Cyriaque Rozier, vigneron at Château La Roque, makes his own wine under the label Château Fontanès in Pic St-Loup. Though within the boundaries of the appellation Pic St-Loup, the lion’s share of his production is Cabernet Sauvignon, a grape varietal outside the constraints set for the A.O.C. in the Languedoc. This means he must take Vin de Pays d’Oc designation, the trade-off being that he gets to make wines his way, and we, in turn, get an incredible price. Being rebellious seems to come naturally to a man of such innate talent, and the elegance of his wines are proof enough in a region where bigger is often considered better. Raw terroir and spicy garrigue abound in these wines, with rich, juicy fruit and silky tannins.
Ask wine drinkers around the world, and the word “Languedoc” is sure to elicit mixed reactions. On the one hand, the region is still strongly tied to its past as a producer of cheap, insipid bulk wine in the eyes of many consumers. On the other hand, it is the source of countless great values providing affordable everyday pleasure, with an increasing number of higher-end wines capable of rivaling the best from other parts of France.
While there’s no denying the Languedoc’s checkered history, the last two decades have seen a noticeable shift to fine wine, with an emphasis on terroir. Ambitious growers have sought out vineyard sites with poor, well draining soils in hilly zones, curbed back on irrigation and the use of synthetic fertilizers and pesticides, and looked to balance traditional production methods with technological advancements to craft wines with elegance, balance, and a clear sense of place. Today, the overall quality and variety of wines being made in the Languedoc is as high as ever.
Shaped like a crescent hugging the Mediterranean coast, the region boasts an enormous variety of soil types and microclimates depending on elevation, exposition, and relative distance from the coastline and the cooler foothills farther inland. While the warm Mediterranean climate is conducive to the production of reds, there are world-class whites and rosés to be found as well, along with stunning dessert wines revered by connoisseurs for centuries.
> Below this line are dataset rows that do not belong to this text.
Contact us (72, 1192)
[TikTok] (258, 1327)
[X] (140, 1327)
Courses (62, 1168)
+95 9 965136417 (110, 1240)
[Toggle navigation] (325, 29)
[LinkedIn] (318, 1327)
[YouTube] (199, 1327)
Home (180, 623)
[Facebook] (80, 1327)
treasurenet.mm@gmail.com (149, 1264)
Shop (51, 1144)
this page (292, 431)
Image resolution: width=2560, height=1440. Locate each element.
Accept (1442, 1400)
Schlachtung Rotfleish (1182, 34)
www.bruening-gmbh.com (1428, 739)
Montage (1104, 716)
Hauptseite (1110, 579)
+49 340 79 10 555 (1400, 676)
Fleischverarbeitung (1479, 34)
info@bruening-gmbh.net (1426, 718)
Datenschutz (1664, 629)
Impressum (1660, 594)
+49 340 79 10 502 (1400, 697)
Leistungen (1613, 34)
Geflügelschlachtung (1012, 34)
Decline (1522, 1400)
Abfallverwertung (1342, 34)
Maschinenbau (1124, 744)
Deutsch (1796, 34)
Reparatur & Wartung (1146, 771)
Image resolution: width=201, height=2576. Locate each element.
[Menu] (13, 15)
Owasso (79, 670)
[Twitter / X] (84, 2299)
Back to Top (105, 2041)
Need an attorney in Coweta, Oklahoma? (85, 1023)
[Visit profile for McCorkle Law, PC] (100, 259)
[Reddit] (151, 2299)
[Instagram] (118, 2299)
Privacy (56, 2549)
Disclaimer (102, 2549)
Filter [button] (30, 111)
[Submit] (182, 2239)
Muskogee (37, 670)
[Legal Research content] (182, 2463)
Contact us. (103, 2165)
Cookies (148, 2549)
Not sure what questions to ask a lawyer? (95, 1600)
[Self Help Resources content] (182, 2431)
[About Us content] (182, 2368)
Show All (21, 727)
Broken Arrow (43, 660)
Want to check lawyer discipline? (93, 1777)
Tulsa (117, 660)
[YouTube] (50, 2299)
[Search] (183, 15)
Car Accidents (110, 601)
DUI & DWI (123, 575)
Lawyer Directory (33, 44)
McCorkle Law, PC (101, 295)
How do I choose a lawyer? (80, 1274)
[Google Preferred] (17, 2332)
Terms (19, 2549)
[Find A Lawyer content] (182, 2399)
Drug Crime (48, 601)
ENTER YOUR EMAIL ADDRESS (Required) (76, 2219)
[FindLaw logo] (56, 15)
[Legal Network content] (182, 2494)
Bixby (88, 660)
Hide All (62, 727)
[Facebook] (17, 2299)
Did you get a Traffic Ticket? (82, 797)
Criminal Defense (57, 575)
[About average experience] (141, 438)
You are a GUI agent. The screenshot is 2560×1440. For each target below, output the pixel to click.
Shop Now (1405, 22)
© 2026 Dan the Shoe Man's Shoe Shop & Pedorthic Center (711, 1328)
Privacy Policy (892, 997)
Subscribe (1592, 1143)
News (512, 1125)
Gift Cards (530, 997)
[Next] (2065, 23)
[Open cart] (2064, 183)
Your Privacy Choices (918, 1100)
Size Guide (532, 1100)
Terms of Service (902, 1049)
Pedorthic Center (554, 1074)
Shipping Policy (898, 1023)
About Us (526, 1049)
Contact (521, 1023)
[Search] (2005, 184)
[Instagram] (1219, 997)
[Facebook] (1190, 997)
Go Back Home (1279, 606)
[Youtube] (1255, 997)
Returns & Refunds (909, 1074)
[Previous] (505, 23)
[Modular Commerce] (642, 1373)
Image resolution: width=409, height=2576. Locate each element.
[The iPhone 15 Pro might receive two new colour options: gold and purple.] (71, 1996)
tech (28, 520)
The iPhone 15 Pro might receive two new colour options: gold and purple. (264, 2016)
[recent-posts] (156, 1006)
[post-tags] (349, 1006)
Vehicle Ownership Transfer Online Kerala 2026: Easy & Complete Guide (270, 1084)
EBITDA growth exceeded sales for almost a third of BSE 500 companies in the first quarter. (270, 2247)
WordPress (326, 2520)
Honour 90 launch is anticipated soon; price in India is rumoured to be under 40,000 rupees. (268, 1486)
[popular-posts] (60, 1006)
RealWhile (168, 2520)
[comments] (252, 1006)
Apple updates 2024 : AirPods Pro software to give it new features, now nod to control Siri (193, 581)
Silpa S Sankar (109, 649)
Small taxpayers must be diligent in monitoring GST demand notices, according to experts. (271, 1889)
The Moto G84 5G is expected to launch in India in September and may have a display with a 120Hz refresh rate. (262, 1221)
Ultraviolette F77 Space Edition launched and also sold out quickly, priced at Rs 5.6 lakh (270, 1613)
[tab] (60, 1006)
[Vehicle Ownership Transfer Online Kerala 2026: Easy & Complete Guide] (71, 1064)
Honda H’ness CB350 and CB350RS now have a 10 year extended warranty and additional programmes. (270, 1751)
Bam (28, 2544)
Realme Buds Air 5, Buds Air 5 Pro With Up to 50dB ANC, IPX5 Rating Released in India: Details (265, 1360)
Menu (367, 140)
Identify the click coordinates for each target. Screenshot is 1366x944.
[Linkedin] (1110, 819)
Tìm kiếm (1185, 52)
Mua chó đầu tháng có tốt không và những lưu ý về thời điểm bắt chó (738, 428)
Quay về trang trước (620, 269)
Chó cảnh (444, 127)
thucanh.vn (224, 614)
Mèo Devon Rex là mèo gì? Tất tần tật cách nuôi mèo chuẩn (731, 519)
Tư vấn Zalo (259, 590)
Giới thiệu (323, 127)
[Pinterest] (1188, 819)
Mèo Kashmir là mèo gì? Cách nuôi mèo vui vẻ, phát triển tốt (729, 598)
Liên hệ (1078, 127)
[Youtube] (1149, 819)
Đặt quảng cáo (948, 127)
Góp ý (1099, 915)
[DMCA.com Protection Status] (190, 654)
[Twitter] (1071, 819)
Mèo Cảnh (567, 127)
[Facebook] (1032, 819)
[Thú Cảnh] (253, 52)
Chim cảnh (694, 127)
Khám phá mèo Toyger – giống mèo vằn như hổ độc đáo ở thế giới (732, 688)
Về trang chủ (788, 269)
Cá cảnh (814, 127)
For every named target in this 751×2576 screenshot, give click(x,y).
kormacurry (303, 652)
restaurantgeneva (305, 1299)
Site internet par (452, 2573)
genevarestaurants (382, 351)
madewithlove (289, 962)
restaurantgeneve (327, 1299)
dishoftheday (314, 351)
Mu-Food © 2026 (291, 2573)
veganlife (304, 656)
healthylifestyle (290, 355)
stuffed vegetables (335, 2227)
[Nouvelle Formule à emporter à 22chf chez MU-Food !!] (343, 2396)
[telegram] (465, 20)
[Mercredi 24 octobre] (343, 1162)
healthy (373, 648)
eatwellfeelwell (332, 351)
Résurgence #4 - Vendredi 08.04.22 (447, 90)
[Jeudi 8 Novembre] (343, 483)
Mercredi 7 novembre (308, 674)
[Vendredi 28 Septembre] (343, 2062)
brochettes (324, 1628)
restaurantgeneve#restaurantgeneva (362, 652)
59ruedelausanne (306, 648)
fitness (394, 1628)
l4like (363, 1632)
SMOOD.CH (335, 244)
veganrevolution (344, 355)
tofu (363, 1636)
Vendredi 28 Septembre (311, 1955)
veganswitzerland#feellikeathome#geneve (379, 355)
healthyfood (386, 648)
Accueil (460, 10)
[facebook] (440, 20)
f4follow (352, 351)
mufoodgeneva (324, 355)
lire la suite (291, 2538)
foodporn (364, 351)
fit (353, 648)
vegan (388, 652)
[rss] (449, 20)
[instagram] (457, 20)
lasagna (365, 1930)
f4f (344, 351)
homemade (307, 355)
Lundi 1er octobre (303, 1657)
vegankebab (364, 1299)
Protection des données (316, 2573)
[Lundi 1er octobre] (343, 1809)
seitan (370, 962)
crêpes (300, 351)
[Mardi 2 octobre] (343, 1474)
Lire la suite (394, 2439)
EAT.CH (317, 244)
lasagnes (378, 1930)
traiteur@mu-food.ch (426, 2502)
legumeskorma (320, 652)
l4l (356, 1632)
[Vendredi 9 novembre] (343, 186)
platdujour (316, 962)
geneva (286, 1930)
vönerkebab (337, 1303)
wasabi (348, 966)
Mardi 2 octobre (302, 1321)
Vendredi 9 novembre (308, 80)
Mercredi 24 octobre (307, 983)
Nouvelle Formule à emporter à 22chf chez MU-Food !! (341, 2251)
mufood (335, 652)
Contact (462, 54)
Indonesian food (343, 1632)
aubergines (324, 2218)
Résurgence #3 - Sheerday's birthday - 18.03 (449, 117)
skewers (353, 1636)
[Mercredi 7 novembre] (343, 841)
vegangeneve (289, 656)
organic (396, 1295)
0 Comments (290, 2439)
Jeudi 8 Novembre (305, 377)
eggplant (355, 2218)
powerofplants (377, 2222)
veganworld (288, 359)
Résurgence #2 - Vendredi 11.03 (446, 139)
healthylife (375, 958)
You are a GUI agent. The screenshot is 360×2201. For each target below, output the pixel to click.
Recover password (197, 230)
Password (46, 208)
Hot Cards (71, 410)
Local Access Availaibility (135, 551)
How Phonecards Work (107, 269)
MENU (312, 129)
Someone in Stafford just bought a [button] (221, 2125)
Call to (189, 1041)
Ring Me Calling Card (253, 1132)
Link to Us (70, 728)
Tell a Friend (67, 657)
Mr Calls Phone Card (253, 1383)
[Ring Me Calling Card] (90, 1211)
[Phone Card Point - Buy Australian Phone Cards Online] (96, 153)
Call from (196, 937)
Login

I want you to realize once and for all: Even the winemaker does not know what aging is going to do to a new vintage; Robert Parker does not know; I do not know. We all make educated (hopefully) guesses about what the future will bring, but guesses they are. And one of the pleasures of a wine cellar is the opportunity it provides for you to witness the evolution of your various selections. Living wines have ups and downs just as people do, periods of glory and dog days, too. If wine did not remind me of real life, I would not care about it so much.